The NAO (National Audit Office) has released data that shows many local authorities have less to spend on road repairs this winter as the coalition funding has been reduced by more than 20%. As a result they are faced with considerably depleted funds to finance essential highway maintenance and pothole repairs. 2012 has seen a 16% increase in the number of mobile home owners making claims on their motorhome insurance policy after damage was caused to their valuable investment when driving over a pothole. The average repair bill is £130, but some claims are as high as £3,000 and a number of motorhome owners are trying to claim from the council rather than asking their insurance firm to foot the bill. The report has outlined concerns that there is not enough to fund the repair of potholes, risking increased road accident levels. Experts are urging mobile home owners to make sure they are fully protected and if they are unsure, they should ask a broker to find a competitive policy.
To compound the issue of holes in roads, lights on streets throughout the UK are being either switched off or dimmed in order to cut costs and lower carbon emissions. Research found 3,080 miles of major roads and motorways in England now has no lighting and another 47 miles are dimmed during early morning.

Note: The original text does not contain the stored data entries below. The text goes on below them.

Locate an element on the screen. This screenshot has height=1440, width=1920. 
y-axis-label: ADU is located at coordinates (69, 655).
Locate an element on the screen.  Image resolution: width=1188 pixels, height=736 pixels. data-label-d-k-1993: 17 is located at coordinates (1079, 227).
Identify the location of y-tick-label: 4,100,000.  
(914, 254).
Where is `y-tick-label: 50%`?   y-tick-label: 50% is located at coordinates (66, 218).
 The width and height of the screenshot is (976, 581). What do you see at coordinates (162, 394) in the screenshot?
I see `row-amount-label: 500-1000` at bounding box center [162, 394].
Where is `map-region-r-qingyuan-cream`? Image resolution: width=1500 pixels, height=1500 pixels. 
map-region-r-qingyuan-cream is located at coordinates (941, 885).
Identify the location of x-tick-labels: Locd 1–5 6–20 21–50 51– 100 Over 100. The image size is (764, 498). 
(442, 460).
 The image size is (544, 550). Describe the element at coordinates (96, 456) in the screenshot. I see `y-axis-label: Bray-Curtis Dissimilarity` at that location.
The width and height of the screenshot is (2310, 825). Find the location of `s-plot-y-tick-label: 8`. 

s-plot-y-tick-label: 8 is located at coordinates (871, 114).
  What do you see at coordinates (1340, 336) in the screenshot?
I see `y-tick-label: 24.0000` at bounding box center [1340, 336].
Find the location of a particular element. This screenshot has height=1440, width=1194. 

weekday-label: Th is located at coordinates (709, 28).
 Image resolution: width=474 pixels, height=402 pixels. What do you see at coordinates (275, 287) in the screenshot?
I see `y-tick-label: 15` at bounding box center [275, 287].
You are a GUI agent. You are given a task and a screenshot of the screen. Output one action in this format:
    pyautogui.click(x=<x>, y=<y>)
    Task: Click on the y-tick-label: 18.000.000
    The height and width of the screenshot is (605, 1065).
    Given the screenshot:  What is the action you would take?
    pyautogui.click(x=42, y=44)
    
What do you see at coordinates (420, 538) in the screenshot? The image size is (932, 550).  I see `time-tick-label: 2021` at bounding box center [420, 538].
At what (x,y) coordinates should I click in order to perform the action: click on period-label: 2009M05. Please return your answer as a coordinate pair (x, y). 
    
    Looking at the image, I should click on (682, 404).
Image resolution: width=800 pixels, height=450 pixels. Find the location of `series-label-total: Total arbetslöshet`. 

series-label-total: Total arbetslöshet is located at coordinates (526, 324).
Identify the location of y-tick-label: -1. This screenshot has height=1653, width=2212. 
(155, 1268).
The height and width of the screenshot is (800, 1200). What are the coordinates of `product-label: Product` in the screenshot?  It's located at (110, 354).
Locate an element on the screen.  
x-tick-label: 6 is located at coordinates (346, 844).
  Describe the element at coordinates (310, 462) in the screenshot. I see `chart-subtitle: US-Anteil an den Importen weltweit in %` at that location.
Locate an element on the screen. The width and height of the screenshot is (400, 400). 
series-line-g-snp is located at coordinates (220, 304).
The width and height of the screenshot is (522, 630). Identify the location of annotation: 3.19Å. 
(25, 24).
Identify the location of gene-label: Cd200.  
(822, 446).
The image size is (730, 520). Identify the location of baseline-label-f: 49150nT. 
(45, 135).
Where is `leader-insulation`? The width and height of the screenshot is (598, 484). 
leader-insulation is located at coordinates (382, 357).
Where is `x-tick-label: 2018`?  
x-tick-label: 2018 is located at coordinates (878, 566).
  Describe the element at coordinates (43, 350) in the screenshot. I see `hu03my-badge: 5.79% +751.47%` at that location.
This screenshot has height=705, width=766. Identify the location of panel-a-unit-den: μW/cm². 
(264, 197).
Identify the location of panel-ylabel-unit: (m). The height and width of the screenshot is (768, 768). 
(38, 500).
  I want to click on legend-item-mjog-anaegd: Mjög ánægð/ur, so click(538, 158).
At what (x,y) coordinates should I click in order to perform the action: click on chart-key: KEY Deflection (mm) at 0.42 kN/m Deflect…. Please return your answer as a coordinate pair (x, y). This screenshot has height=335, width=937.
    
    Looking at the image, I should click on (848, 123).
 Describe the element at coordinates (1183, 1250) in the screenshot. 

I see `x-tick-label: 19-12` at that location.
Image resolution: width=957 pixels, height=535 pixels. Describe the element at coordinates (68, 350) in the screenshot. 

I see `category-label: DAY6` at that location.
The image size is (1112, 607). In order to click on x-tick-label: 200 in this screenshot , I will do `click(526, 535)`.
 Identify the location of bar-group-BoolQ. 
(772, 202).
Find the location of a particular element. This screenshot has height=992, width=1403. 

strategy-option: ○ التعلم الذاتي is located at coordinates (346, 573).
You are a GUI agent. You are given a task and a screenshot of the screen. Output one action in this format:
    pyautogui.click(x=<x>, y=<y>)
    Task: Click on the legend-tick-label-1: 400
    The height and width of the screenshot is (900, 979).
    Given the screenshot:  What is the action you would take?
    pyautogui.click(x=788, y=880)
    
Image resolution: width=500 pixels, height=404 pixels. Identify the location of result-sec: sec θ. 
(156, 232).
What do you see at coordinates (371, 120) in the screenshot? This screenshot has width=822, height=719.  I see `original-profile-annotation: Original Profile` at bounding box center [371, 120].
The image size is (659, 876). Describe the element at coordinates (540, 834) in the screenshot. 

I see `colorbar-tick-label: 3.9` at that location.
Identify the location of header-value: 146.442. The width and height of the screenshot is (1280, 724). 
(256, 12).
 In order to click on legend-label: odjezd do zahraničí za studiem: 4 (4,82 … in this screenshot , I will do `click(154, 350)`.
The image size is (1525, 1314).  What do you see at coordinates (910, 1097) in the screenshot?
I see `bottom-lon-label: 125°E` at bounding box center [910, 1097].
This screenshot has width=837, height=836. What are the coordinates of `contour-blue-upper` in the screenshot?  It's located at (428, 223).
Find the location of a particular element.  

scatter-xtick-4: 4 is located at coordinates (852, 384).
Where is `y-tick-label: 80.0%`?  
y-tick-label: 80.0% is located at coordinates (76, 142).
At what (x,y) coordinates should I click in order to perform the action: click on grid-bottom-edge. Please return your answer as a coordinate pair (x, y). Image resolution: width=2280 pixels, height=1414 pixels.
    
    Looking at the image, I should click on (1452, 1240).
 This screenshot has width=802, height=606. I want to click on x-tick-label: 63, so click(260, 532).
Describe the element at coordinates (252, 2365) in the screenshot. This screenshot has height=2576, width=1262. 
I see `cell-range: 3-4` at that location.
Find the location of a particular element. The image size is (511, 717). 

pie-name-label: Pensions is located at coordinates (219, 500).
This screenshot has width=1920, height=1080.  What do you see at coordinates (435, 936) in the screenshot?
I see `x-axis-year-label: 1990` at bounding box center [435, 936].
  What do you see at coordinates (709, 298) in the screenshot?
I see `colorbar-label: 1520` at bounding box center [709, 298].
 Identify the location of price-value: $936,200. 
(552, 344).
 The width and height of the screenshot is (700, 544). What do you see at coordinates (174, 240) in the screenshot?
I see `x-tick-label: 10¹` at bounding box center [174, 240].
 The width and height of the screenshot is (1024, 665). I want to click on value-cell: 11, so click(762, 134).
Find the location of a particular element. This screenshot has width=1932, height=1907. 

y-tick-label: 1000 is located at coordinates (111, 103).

Motorhome owners argue that how are they supposed to see potholes on the road if the lights are switched off. They have raised safety concerns that accidents are much more likely to occur in darkness, claiming presence of lighting not only reduces the risk of traffic accidents but also their severity. There are both economic and environmental reasons to cut the amount of lighting, however, there are many safety reasons why lighting has to be made available to drivers at night. Research has shown that 70% of Britain’s motorway network now has no lighting at night, which has saved the Highways Agency £400,000 in the last twelve months but has cost the insurance industry much more in claims.